There isn’t a right answer here, but knowing what your answer is, and committing to it, is essential.

For Next, Paul Dean spoke to the NASA scientists who are collaborating with videogame artists to envisage a futuristic - but realistic - colony on Mars. I'd forgotten all about Project Eagle. How on Earth did I forget about Project Eagle?

“We took license in pushing the technology and where the base might be into the future, but without violating any major principles,” he continues. Blackbird’s original concept was much closer to the recently decommissioned space shuttles, but then NASA reminded them that the atmosphere on Mars is too thin for such a vehicle to gain lift. For the same reason, drones were also removed in an early revision. Out, too, went solar panels, because NASA engineers think that energy would instead be generated by powerful nuclear reactors sunk into the planet’s surface, with most other structures existing partly or entirely underground in order to protect their inhabitants (and the food that they grow) from radiation.

Cat DeSpira looked back at anti-videogame propaganda from the 80s. I was vaguely aware of the phenomenon, but not the extent of it. Caricatures flooded newspapers. They got police to patrol near arcades so they'd look dodgy. Someone drew Pacman as the pied piper. What a time to be alive.

But for what it’s worth, despite the then negative perceptions of a new technology, 80s anti-video game graphics on video game related articles left an interesting impression of an era when parents were paranoid, even terrified, of not what they knew but only what they thought video games were doing to their children. These neurotic and often mean-spirited images give indication of just how widespread the fear was, and also why conservative coalitions were formed to ban or restrict the use of video games in arcades beginning in 1981.

On Kotaku, Cecilia D'Anastasio asked Smash Ultimate players why they're all teabagging each other. I can see why some might regard the practice as innocuous in certain contexts, but I think it inevitably slops more muck on the quagmire of toxicity swamping multiplayer games.

Nearly everyone I spoke with told me they think it’s happening so much because taunting is disabled in these games. “Understand that we just want to communicate in online matches, but we’re just left with crouching which can make the online experience very frustrating. I hope that Nintendo can trust us to taunt online instead of leaving us frustrated with wondering whether our opponent is t-bagging to disrespect or just say ‘that was crazy,’” said user KittyDerpKat.

Also on Kotaku, Kate Gray slapped some asses in Slappy Ass.
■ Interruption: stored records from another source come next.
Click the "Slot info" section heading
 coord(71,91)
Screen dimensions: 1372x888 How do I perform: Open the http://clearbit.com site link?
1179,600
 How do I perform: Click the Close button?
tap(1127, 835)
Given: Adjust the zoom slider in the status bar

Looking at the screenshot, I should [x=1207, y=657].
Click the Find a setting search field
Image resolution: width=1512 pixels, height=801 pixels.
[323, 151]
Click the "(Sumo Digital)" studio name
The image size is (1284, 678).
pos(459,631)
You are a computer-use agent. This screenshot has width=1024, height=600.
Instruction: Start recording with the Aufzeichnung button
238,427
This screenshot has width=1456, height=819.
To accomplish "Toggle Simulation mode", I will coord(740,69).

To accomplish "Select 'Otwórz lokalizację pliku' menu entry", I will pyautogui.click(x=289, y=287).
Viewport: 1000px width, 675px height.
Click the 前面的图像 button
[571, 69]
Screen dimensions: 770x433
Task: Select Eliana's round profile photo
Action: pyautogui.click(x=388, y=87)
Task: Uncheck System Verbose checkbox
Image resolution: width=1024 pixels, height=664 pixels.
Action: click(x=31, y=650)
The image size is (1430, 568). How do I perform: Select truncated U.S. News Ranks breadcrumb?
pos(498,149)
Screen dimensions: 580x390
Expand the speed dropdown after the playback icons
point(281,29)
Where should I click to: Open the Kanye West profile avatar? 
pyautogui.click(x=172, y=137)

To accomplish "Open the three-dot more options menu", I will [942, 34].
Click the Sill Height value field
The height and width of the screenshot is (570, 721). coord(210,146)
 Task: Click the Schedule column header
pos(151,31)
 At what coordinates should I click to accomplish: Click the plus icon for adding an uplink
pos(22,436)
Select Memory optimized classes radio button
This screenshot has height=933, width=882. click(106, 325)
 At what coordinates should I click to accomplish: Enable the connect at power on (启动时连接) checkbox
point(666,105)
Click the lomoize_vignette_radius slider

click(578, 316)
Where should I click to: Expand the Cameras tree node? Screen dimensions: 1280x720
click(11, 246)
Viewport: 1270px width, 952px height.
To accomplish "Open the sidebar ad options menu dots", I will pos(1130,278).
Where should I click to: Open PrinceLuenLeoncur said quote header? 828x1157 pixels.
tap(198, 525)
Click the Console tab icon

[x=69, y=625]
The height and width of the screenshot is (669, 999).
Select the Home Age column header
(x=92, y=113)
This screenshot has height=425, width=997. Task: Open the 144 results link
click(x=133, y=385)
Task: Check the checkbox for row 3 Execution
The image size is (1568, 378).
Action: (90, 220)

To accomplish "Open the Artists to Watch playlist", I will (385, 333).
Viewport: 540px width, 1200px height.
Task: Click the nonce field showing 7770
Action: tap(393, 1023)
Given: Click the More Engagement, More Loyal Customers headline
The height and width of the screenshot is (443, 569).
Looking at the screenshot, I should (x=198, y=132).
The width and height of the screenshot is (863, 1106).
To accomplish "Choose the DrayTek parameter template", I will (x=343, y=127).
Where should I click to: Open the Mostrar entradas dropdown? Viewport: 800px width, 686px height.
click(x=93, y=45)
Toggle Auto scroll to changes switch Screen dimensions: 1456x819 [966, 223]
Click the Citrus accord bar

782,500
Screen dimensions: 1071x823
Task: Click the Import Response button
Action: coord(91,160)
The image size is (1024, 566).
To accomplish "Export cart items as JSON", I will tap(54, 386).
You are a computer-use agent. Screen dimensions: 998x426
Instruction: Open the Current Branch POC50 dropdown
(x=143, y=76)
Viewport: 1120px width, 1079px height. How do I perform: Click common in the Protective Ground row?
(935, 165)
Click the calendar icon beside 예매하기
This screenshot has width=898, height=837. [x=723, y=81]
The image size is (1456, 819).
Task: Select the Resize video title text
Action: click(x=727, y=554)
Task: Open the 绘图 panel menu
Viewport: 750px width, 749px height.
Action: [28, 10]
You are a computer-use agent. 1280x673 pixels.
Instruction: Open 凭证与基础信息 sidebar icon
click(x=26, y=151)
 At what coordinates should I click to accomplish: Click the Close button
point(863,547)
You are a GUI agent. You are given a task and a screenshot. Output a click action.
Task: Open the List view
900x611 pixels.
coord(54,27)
I know. Just click through for the story at the start, OK? (The rest is also quite good, look.)

It seems like once the ass is used to being slapped, however, that the meter fills up slower. It feels less like a fun slappy game at this point and more like one of those endless clickers, even if the “clicking” part is slightly more interactive than usual — the disembodied buttcheeks have a pleasantly perky bounce to them, and redden nicely whether you’re spanking, whipping, or portal-torturing them.

Adam Conover has launched a podcast called Humans Who Make Games. If you can get past the clunky and suspiciously familiar name, his chats with Edmund Mcmillen and Derek Yu might be worth a listen.

Music this week is Beginners Luck by King Gizzard And The Lizard Wizard.